Ludwik Kowalski; 2/25/2006
Department of Mathematical Sciences
Montclair State University, Upper Montclair, NJ, 07043

The CMNS controversy is certainly not the first and not the last in physical sciences. In 1950 Immanuel Velikovsky hypothesized that Venus became a planet about 5000 years ago. This happened when big chunks of matter, presumably ejected from Jupiter, were progressively captured into a nearly circular orbit. As far as I know, the flame of conflict created by the publication of Vilekowsky’s books extinguished itself, little by little. I hope that the CMNS controversy will not end in the same way. In 2005 a large archive of Velikovsky’s papers and correspondence was donated to Princeton University Library. Will physical evidence supporting his hypothesis be found by future generations of scientists? I do not think so. And I hope that the CMNS controversy will not end in the same way in which the Venus controversy ended. But our fascination with CMNS topics might also become a forgotten episode. The only way to avoid this would be to find at least one truly reproducible effect in the next ten or twenty years. Most currently active researchers will no longer be available after that time.

Here is what one proponent of Velikovsky’s theory, Dr.E.W. Mac-Kie, published in the British scientific journal, the New Scientist (January 11, 1973). Mac-Kie was referring to the unjustified negative reaction of mainstream scientists to Vilekovsky’s hypothesis. “. . . Nevertheless, such understandable skepticism hardly explains the violence of the reaction against the book and its author, from certain quarters of the scientific establishment in the United States in the years following its publication. So outrageous were some aspects of this reaction when compared with the strictly rational ethics which is supposed to govern the scientist in his evaluation of new work that the situation eventually attracted the attention of psychologists. An entire special issue of the American Behavioral Scientist (September 1963) was devoted to this extraordinary story and this material was later expanded into a book, “The Velikovsky Affair (1966).”

And here is what somebody wrote about all this in wikipedia: “The plausibility of the theory was rejected practically unanimously by the physics community. Both the cosmic chain of events, and the fact that they left no known trace on Earth except as myths, were described as simply contradicting the basic laws of physics. More recently, the absence of supporting material in ice-core studies (such as the Ice-3 and Vostok cores) has removed any basis for the proposition of a global catastrophe of the proposed dimension within the later Holocene period.

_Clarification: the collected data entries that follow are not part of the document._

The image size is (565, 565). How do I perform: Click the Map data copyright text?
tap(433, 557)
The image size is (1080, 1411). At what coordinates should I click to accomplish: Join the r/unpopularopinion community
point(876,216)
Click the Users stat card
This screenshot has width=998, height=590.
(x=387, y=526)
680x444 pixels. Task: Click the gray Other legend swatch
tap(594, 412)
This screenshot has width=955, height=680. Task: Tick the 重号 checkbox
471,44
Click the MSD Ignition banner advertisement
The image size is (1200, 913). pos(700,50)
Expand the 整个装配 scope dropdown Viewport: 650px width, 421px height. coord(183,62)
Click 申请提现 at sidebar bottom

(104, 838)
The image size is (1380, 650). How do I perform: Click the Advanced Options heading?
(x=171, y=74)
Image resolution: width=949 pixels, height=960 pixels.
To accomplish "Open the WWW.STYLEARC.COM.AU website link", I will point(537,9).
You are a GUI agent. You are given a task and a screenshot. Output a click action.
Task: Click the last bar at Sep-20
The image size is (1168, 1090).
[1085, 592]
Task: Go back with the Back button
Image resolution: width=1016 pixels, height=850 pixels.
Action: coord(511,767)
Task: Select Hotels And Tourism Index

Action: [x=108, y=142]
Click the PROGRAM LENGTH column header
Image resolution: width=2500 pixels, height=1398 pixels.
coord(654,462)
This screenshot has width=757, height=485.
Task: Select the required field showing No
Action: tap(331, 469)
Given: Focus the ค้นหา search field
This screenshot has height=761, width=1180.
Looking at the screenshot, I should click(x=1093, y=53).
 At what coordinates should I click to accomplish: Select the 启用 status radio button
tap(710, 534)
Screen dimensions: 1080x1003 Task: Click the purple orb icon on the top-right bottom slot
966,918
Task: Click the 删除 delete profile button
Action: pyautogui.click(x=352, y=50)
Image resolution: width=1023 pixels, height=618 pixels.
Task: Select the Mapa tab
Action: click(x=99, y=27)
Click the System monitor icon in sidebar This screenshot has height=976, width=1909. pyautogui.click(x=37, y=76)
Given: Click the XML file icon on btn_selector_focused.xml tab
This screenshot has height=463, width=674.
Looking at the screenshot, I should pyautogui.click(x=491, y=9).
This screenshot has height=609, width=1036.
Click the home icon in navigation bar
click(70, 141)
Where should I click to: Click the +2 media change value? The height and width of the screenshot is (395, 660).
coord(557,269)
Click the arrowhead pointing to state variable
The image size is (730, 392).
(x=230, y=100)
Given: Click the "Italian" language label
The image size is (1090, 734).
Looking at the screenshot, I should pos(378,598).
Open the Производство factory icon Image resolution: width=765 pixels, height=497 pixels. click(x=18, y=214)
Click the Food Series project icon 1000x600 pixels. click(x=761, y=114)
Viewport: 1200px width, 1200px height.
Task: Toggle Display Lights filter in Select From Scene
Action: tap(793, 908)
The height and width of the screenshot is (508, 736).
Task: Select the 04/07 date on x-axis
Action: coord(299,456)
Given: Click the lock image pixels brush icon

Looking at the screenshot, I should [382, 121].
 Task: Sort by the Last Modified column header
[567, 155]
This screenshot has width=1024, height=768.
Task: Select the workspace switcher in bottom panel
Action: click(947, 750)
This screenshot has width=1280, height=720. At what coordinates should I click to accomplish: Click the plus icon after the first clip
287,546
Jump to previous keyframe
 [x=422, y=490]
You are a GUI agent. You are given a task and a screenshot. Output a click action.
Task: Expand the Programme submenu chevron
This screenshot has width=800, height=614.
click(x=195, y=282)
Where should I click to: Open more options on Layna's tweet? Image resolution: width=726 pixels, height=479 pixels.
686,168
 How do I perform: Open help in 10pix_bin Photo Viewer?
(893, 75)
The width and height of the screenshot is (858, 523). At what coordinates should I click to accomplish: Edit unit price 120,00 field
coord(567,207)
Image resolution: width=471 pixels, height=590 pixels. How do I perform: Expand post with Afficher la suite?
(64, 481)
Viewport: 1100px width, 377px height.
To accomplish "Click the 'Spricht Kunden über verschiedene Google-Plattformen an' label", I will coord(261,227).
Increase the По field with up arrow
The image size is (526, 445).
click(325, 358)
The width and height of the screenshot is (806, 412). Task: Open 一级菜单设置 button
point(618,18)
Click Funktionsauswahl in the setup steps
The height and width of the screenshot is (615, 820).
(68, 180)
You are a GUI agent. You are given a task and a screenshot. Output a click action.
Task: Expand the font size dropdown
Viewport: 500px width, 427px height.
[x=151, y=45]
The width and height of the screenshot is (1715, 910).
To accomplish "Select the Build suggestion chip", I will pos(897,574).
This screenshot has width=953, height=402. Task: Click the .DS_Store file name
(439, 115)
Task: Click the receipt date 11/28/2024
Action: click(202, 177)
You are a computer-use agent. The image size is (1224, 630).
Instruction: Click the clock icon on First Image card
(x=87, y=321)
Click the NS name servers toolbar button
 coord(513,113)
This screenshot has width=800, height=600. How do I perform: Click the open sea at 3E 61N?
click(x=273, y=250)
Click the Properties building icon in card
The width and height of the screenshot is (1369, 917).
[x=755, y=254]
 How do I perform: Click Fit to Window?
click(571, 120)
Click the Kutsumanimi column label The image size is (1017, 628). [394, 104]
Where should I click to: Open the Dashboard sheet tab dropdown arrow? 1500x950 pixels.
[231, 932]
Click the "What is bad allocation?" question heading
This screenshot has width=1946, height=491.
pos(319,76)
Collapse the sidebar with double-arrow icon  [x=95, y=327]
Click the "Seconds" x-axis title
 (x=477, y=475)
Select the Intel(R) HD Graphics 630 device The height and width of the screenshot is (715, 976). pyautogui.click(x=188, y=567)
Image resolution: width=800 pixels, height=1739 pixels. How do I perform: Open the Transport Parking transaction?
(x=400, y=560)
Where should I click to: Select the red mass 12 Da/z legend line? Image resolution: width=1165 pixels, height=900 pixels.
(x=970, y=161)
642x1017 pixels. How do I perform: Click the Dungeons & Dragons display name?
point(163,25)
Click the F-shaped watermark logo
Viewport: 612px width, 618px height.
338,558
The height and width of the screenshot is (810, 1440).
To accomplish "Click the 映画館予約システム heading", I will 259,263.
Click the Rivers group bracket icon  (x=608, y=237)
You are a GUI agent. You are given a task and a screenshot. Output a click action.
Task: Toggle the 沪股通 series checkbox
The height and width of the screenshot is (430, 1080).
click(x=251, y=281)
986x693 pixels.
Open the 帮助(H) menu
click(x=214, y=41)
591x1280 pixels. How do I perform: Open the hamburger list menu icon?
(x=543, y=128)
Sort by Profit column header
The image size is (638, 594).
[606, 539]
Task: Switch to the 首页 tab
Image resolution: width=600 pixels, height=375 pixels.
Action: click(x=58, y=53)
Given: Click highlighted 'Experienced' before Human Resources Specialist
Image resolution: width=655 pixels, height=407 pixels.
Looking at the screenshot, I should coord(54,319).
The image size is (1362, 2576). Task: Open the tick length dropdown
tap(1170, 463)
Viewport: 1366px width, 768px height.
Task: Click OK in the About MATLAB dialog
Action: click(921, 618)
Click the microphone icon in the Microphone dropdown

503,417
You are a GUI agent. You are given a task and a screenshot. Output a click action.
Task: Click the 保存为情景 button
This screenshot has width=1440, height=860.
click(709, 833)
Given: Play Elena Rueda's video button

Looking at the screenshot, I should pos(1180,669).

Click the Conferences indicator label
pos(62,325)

Supporters contend that a few of Velikovsky's predictions have been validated. Amongst the most prominent is the prediction that Venus would be very hot. This argument has been countered by noting that Venus is indeed very hot, but not at all for the reasons proposed by Velikovsky. Critics further claim that the vast majority of Velikovsky's predictions turned out to be far from correct. His supporters have continued to claim counter-refutations, but space-probe results do not support the proposal.

In fact, Velikovsky started from myths and traditions of ancient peoples and cultures, postulated that they are based on actual events, including a chain of worldwide global catastrophes, and then he constructed an account to physically explain these events. He made no attempt to analyze his theory from a physical point of view — he was not a physicist — (a fact underscored by the content of Cosmos Without Gravitation) and often remarked that if they contradict the theories of physicists, then the physicists must correct their theories.”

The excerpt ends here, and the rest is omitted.